> УСЛОВИЯ ЗАДАНИЯ
• 1. Выведите без изменений отрывок из интервью с Юрием Бутусовым: начните со слов, где есть «Я наблюдал за», и остановитесь после «атмосферы и добивались?».
• 2. Как продолжить интервью с Юрием Бутусовым с того места, где оно обрывается? Допишите его дальше.

=== ФРАГМЕНТ ДОКУМЕНТА ===

«Энергия ненависти вырабатывается очень легко»
В начале марта режиссер Юрий Бутусов ушел с поста худрука театра имени Ленсовета. Он объяснил в открытом письме, что, не найдя поддержки у комитета по культуре Санкт-Петербурга, не видит возможности развивать театр при существующей структуре управления. «Огонек» поговорил с режиссером

Я наблюдал за публикой, которая заходит в театр. Среди зрителей много молодых людей, и у всех какой-то заговорщический вид. Ощущение, что в театре у них какаято общая тайна. Вы такой атмосферы и добивались?
— Это хорошее слово — «заговор». Наверное, это по-разному можно называть. Но я думаю, что хороший театр — когда в него приходят люди, связанные с ним незримыми нитями. Когда театр развлекательный, люди ничем с ним не связаны, кроме фамилии известного актера на сцене. А здесь связь другая — более крепкая. Я, например, такой заговор ощущал в театре Додина, за это и любил его. Знаете, когда я пришел в Ленсовет, здесь ветер гулял по коридорам, если выражаться образно… Было ощущение пустоты — не в буквальном смысле, в переносном. Сидят какие-то случайные люди, такое ощущение, что они все… в пальто. Я вот сейчас в Дании делал спектакль, и там все актеры как «в пальто», но для них это естественно. Но у нас же так невозможно. У нас ведь театр действительно храм, и это же чудо, что он остается таким местом, где можно… погреться, да, войти с кем-то в заговор, поговорить со случайным человеком, понимая, что он думает так же, как и ты. Я убежден, что театр в России — некая соборность и, как всякое большое дело, требует служения.

=== ИСХОДНЫЕ ДАННЫЕ ===

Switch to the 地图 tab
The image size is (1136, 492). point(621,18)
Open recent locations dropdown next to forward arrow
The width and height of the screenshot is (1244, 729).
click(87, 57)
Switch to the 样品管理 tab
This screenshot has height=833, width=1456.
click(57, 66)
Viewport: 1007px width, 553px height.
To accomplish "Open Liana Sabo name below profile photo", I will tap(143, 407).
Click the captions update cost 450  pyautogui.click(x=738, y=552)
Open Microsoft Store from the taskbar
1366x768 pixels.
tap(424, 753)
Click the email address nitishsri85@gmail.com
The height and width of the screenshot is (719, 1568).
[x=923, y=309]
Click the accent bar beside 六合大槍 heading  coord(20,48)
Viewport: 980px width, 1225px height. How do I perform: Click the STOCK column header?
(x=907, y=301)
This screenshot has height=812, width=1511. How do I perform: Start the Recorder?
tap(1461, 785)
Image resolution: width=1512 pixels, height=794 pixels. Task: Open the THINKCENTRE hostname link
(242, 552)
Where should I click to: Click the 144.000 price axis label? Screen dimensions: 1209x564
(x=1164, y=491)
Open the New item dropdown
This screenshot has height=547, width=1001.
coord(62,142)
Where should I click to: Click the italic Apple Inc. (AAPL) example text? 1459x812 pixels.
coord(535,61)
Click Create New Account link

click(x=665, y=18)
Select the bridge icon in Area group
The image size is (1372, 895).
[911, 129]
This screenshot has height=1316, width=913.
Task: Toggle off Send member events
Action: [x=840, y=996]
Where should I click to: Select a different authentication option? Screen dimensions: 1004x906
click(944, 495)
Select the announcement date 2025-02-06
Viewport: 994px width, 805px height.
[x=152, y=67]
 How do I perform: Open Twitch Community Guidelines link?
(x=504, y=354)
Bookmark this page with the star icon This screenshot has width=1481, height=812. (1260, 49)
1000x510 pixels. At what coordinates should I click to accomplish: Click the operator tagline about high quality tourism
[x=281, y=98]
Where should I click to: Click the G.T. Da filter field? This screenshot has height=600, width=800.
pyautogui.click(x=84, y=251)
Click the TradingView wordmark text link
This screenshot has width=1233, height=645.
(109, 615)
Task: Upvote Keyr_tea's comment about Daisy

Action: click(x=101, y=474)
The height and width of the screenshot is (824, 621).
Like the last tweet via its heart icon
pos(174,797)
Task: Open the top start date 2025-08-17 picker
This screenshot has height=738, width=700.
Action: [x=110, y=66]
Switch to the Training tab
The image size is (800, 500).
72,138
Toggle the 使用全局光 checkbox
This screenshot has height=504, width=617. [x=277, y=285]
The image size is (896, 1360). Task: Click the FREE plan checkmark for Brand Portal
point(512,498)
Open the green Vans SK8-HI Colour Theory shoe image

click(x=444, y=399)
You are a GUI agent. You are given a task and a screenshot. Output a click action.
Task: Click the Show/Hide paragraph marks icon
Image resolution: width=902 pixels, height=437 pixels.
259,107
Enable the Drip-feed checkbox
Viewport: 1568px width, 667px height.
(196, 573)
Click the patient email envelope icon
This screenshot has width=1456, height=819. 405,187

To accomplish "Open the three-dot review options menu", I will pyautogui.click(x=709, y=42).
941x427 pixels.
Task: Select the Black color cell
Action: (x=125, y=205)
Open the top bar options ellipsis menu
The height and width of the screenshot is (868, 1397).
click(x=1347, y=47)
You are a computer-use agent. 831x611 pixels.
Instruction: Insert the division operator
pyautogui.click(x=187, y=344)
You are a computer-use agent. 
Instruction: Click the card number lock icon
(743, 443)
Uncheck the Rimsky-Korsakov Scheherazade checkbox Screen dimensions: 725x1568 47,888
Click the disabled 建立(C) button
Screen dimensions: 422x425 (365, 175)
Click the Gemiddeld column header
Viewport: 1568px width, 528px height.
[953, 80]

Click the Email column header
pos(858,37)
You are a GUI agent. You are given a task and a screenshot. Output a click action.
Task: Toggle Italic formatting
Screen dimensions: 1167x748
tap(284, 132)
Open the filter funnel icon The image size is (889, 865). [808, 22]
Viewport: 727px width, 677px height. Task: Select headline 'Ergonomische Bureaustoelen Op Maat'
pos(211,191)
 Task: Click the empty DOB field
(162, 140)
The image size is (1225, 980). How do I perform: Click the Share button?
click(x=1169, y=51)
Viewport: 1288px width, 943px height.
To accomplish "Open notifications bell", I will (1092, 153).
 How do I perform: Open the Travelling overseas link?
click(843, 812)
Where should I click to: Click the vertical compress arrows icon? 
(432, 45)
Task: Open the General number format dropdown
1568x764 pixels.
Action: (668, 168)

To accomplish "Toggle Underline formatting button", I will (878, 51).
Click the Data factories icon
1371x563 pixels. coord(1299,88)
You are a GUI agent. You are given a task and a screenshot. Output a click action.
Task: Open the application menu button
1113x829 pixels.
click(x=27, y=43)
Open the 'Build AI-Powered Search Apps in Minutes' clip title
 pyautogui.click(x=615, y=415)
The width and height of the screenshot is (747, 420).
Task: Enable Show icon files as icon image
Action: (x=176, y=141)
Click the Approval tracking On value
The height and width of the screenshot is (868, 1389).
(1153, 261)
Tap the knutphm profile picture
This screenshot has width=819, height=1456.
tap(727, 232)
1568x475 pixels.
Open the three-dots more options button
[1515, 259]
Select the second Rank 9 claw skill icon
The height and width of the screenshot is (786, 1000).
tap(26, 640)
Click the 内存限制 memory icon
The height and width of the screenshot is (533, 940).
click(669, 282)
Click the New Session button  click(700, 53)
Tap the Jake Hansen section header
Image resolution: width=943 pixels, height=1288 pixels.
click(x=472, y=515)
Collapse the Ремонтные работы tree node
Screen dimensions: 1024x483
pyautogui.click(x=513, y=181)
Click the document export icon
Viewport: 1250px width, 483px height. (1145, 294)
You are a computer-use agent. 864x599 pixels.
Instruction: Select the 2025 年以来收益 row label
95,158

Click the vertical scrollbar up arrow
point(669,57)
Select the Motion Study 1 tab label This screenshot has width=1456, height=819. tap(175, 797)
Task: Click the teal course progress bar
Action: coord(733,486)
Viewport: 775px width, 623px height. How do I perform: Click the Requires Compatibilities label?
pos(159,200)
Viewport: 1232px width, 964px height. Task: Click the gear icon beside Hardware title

===

> ОТВЕТЫ ПО ЗАДАНИЯМ
• 1.
Я наблюдал за публикой, которая заходит в театр. Среди зрителей много молодых людей, и у всех какой-то заговорщический вид. Ощущение, что в театре у них какаято общая тайна. Вы такой атмосферы и добивались?

• 2.
— Вам не кажется, что умирание театра-дома — это метафора всего, что случилось со страной за последние 25 лет? Возможно ли вообще построить «дом» под контролем государства?
— В советские времена театр-дом — это абсолютная мини-модель тогдашнего общества, зеркальное отражение. Потом этот театр стал разрушаться, и ему на смену пришли другие формы. Но поскольку театр-дом какая-то сама по себе колоссальная этическая идея, она все равно продолжает пульсировать. Я всегда говорил одно и то же: театр-дом — это прекрасная идея, но она настолько идеальна, что… неосуществима в жизни. Но в то же время она остается самой продуктивной утопией… Пускай недолговечной, но я убежден, что это возможно сделать не только на уровне одного спектакля, но и на уровне государственного театра. Но здесь необходимо сказать о его предназначении. Государство рассматривает театр как машину для зарабатывания денег. Это противоречит самому понятию «театр». Если государство умное, оно будет давать деньги, не напоминая постоянно, что это «деньги налогоплательщиков». На этом словосочетании сегодня выстраивается целый этический фундамент. Будто бы деньги налогоплательщиков — это какая-то универсальная самоценная истина. Эта фальшивая установка приводит к тому, что мы начинаем бояться, нами начинают рулить, мы превращаемся в марионеток и теряем то, из-за чего нашу страну и называют великой — колоссальный человеческий потенциал.
— Получается, вам тоже не удалось превратить театр в дом.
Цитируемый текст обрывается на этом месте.